My main disagreement is that I actually do think that at least some of the critiques are right here.
In particular, the claims that Quintin Pope is making that I think are right is that evolution is extremely different from how we train our AIs, and thus none of the inferences that work under an evolution model work under the AIs under consideration, which importantly includes a lot of analogies to apes/Neanderthals making smarter humans (which they didn’t do, BTW.), which presumably failed to be aligned, ergo we can’t align AI smarter than us.
The basic issue though is that evolution doesn’t have a purpose or goal, and thus the common claim that evolution failed to align humans to X thing is nonsensical, as it assumes a teleological goal that just does not exist in evolution, which is quite different from humans making AIs with particular goals in mind. Thus talk of an alignment problem between say chimps/Neanderthals and humans is entirely nonsensical. This is also why this generalized example of misgeneralization fails to work, since evolution is not a trainer or designer in the way that say. an OpenAI employee making AI would be, and thus there is no generalization error, since there wasn’t a goal or behavior to purposefully generalize in the first place:
“In the ancestral environment, evolution trained humans to do X, but in the modern environment, they do Y instead.”
There are other problems with the analogy that Quintin Pope covered, like the fact that it doesn’t actually capture misgeneralization correctly, since the ancient/modern human distinction is not the same as one AI doing a treacherous turn, or how the example of ice cream overwhelming our reward center isn’t misgeneralization, but the fact that evolution has no purpose or goal is the main problem I see with a lot of evolution analogies.
Another issue is that evolution is extremely inefficient at the timescales required, which is why dominant training methods for AI borrow little from evolution at best, and even from an AI capabilities perspective it’s not really worth it to rerun evolution to get AI progress.

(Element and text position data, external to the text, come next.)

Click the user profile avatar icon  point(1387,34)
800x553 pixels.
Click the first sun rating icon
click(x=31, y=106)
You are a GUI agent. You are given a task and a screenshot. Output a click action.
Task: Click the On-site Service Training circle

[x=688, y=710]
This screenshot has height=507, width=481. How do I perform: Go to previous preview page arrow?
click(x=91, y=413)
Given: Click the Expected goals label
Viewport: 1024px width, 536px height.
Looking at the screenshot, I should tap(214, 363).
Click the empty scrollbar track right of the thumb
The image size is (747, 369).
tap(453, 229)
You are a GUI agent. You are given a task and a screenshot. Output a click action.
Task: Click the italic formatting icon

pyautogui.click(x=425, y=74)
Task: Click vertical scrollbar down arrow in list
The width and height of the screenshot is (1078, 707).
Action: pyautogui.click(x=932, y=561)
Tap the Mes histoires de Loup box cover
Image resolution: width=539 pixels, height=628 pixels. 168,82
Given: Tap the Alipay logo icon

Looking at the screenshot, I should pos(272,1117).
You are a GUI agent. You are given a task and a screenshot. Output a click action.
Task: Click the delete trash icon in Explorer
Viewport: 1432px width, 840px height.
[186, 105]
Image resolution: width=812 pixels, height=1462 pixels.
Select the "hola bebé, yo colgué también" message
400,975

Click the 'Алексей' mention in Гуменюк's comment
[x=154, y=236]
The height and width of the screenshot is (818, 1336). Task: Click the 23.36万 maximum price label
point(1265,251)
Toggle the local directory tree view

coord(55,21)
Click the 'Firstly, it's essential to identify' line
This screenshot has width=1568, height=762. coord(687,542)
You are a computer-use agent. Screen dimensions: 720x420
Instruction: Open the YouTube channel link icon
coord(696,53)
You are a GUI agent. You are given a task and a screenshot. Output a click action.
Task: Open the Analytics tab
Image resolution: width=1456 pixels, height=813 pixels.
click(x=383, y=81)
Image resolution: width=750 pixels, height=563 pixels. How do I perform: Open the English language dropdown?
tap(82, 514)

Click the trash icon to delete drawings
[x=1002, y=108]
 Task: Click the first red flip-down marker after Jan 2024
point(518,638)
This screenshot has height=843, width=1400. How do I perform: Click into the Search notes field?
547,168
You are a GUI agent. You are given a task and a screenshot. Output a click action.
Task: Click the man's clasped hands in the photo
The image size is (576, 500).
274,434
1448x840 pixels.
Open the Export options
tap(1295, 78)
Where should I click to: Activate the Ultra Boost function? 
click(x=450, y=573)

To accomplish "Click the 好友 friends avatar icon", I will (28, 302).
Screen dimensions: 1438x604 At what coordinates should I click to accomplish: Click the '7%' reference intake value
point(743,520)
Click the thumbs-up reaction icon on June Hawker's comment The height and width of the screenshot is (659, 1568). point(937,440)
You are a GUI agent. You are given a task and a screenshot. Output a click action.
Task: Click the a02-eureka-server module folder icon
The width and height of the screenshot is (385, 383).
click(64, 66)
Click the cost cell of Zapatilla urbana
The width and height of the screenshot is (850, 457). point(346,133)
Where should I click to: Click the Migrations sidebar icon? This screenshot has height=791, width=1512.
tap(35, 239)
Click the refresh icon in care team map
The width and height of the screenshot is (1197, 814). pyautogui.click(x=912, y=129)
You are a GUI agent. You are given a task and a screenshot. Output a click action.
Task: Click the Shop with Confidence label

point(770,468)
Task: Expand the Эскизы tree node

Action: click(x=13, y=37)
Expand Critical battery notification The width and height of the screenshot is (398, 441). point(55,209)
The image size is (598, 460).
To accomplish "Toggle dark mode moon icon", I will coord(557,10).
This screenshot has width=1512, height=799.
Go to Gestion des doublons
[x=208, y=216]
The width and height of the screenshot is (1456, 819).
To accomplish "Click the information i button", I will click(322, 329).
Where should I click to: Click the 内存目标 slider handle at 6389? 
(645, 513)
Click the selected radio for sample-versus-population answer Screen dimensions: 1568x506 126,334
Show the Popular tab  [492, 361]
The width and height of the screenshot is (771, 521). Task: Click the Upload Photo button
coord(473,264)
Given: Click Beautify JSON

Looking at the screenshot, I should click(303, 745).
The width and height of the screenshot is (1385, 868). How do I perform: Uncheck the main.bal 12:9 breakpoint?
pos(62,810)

Some other criticisms I agree with from Quintin Pope is that current AI can already self-improve, albeit more weakly and having more limits than humans, though I agree way less strongly here than Quintin Pope, and that the security mindset is very misleading and predicts things in ML that don’t actually happen at all, which is why I don’t think adversarial assumptions are good unless you can solve the problem in the worst case easily or just as easily as the non-adversarial cases.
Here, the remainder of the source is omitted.